**** EXERCISE DATA ****
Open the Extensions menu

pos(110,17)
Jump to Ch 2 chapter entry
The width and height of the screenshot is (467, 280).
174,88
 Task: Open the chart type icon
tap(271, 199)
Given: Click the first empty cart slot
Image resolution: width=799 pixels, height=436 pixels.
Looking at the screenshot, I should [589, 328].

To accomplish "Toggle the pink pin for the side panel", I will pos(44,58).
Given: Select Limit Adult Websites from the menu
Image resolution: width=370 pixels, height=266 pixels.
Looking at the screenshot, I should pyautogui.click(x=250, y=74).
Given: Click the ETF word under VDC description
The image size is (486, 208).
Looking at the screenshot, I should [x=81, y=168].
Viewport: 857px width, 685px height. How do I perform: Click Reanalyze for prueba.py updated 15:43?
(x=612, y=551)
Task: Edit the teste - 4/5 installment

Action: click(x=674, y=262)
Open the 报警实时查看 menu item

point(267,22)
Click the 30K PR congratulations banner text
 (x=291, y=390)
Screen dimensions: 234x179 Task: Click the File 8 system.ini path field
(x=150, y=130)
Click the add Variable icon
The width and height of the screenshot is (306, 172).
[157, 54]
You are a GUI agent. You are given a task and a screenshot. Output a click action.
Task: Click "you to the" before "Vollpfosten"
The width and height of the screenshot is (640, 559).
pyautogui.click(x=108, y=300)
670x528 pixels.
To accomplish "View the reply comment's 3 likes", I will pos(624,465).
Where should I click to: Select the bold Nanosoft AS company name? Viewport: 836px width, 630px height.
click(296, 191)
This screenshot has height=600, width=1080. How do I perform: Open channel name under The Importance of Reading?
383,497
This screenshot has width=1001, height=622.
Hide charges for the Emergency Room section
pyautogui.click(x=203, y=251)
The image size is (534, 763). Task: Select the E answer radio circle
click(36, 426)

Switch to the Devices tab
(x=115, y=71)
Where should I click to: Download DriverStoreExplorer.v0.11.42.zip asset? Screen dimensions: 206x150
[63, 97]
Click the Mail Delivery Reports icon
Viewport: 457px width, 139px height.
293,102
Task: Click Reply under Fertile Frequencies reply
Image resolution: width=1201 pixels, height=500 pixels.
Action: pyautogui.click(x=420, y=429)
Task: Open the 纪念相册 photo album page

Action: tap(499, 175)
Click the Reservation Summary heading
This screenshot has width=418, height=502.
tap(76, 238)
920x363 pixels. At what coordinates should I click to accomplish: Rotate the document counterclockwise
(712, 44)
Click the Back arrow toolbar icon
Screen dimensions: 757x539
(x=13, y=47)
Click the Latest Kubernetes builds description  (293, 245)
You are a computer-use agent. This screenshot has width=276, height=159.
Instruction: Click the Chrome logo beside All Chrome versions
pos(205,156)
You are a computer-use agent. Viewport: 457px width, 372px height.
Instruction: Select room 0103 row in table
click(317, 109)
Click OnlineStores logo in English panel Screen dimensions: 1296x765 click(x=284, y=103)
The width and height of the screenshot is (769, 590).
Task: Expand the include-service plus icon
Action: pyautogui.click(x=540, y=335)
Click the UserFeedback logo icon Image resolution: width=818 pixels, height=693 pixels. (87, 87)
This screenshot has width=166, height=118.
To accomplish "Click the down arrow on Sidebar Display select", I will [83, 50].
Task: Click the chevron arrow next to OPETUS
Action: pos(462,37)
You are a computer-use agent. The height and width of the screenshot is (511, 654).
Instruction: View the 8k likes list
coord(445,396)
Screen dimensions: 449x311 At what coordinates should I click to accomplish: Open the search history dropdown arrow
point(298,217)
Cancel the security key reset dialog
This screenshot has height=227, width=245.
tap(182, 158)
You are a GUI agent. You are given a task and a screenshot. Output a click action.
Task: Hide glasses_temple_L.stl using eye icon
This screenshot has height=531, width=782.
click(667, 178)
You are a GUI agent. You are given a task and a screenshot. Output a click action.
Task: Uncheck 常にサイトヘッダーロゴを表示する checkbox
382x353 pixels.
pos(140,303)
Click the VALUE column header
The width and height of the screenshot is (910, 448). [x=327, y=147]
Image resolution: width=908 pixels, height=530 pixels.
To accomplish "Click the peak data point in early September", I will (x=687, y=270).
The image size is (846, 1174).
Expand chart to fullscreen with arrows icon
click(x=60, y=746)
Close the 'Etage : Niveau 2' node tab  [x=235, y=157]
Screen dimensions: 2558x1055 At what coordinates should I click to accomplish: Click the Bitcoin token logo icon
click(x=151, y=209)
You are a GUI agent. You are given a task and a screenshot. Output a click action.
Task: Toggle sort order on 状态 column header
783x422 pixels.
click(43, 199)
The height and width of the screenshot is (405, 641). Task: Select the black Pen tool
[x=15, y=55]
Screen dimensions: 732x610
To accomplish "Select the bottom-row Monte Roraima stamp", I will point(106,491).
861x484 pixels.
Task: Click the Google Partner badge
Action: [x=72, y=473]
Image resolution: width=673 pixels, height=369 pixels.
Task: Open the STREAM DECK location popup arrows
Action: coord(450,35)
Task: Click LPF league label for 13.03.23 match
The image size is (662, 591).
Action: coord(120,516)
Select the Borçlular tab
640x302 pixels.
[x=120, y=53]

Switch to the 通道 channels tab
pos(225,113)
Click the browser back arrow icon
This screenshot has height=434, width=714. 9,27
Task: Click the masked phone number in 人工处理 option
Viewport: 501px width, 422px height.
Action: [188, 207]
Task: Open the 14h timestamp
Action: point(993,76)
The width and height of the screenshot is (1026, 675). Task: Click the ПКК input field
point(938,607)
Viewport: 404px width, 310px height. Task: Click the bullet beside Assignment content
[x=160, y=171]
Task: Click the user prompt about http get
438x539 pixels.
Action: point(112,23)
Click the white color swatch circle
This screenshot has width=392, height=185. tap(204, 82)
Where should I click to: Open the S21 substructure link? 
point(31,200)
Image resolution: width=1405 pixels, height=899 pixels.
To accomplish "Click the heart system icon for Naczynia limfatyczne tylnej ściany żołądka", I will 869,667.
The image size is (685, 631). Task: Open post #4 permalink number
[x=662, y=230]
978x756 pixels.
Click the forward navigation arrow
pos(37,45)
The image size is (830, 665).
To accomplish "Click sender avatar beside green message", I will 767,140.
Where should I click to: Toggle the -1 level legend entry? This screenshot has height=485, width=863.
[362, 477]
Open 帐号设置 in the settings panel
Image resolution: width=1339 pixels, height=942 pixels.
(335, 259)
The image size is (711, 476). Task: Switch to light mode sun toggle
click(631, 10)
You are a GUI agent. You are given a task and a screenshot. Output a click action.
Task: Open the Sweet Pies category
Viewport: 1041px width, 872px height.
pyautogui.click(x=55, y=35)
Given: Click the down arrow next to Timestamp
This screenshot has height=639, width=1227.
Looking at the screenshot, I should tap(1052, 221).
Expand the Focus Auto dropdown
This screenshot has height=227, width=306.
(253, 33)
****
- [PROBLEM STATEMENT]: Please return exactly the lines that run from the line with "978x756 pixels." through the end of the records above, both included, and nothing more.

- [REPLY]:
978x756 pixels.
Click the forward navigation arrow
pos(37,45)
The image size is (830, 665).
To accomplish "Click sender avatar beside green message", I will 767,140.
Where should I click to: Toggle the -1 level legend entry? This screenshot has height=485, width=863.
[362, 477]
Open 帐号设置 in the settings panel
Image resolution: width=1339 pixels, height=942 pixels.
(335, 259)
The image size is (711, 476). Task: Switch to light mode sun toggle
click(631, 10)
You are a GUI agent. You are given a task and a screenshot. Output a click action.
Task: Open the Sweet Pies category
Viewport: 1041px width, 872px height.
pyautogui.click(x=55, y=35)
Given: Click the down arrow next to Timestamp
This screenshot has height=639, width=1227.
Looking at the screenshot, I should tap(1052, 221).
Expand the Focus Auto dropdown
This screenshot has height=227, width=306.
(253, 33)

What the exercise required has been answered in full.